You can use istream to avoid needing Boost, but frankly, Boost is just too good to leave out.

Answer 3

Inspired by this answer I modified the function to check if a string is a floating point number. It won't require boost & doesn't relies on stringstreams failbit - it's just plain parsing.

static bool isFloatNumber(const std::string& string){
    std::string::const_iterator it = string.begin();
    bool decimalPoint = false;
    int minSize = 0;
    if(string.size()>0 && (string[0] == '-' || string[0] == '+')){
      it++;
      minSize++;
    }
    while(it != string.end()){
      if(*it == '.'){
        if(!decimalPoint) decimalPoint = true;
        else break;
      }else if(!std::isdigit(*it) && ((*it!='f') || it+1 != string.end() || !decimalPoint)){
        break;
      }
      ++it;
    }
    return string.size()>minSize && it == string.end();
  }

I.e.

1
2.
3.10000
4.2f
-5.3f
+6.2f

is recognized by this function correctly as float.

1.0.0
2f
2.0f1

Are examples for not-valid floats. If you don't want to recognize floating point numbers in the format X.XXf, just remove the condition:

&& ((*it!='f') || it+1 != string.end() || !decimalPoint)
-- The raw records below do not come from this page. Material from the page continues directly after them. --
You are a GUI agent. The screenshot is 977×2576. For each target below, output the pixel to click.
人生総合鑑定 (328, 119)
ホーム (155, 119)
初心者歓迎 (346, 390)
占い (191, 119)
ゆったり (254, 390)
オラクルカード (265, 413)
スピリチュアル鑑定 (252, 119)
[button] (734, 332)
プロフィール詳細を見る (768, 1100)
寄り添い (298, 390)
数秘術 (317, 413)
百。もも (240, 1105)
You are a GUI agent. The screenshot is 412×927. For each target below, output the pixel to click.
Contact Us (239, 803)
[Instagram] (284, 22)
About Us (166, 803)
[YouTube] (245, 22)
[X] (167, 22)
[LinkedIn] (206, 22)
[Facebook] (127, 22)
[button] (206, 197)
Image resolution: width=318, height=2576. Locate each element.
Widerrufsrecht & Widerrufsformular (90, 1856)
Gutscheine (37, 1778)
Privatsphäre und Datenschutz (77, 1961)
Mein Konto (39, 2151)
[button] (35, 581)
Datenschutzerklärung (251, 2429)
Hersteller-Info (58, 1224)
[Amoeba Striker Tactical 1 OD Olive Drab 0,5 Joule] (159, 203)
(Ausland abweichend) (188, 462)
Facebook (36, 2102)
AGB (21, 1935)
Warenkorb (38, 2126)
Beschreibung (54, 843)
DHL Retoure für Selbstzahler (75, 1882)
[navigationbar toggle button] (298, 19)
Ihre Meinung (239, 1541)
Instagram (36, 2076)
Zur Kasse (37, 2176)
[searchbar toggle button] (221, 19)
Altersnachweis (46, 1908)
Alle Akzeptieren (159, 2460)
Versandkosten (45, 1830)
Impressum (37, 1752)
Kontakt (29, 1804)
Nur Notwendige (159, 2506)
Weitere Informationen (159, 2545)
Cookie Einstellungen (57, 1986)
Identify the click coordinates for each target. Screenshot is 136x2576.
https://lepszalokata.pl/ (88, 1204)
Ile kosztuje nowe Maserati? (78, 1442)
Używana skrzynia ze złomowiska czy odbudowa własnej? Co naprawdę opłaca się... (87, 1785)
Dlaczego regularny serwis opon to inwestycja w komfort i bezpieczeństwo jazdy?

from line 9. And if you don't want to recognize numbers without '.' as float (i.e. not '1', only '1.', '1.0', '1.0f'...) then you can change the last line to:

return string.size()>minSize && it == string.end() && decimalPoint;

However: There are plenty good reasons to use either boost's lexical_cast or the solution using stringstreams rather than this 'ugly function'. But It gives me more control over what kind of formats exactly I want to recognize as floating point numbers (i.e. maximum digits after decimal point...).

Answer 4

I recently wrote a function to check whether a string is a number or not. This number can be an Integer or Float.

You can twist my code and add some unit tests.

bool isNumber(string s)
{
    std::size_t char_pos(0);

    // skip the whilespaces
    char_pos = s.find_first_not_of(' ');
    if (char_pos == s.size()) return false;


    // check the significand
    if (s[char_pos] == '+' || s[char_pos] == '-') ++char_pos; // skip the sign if exist

    int n_nm, n_pt;
    for (n_nm = 0, n_pt = 0; std::isdigit(s[char_pos]) || s[char_pos] == '.'; ++char_pos) {
        s[char_pos] == '.' ? ++n_pt : ++n_nm;
    }
    if (n_pt>1 || n_nm<1) // no more than one point, at least one digit
        return false;

    // skip the trailing whitespaces
    while (s[char_pos] == ' ') {
        ++ char_pos;
    }

    return char_pos == s.size();  // must reach the ending 0 of the string
}


void UnitTest() {
    double num = std::stod("825FB7FC8CAF4342");
    string num_str = std::to_string(num);

    // Not number
    assert(!isNumber("1a23"));
    assert(!isNumber("3.7.1"));
    assert(!isNumber("825FB7FC8CAF4342"));
    assert(!isNumber(" + 23.24"));
    assert(!isNumber(" - 23.24"));

    // Is number
    assert(isNumber("123"));
    assert(isNumber("3.7"));
    assert(isNumber("+23.7"));
    assert(isNumber("  -423.789"));
    assert(isNumber("  -423.789    "));
}

Answer 5

Quick and dirty solution using std::stof:

bool isFloat(const std::string& s) {
    try {
        std::stof(s);
        return true;
    } catch(...) {
        return false;
    }
}

Answer 6

I'd imagine you'd want to run a regex match on the input string. I'd think it may be fairly complicated to test all the edge cases.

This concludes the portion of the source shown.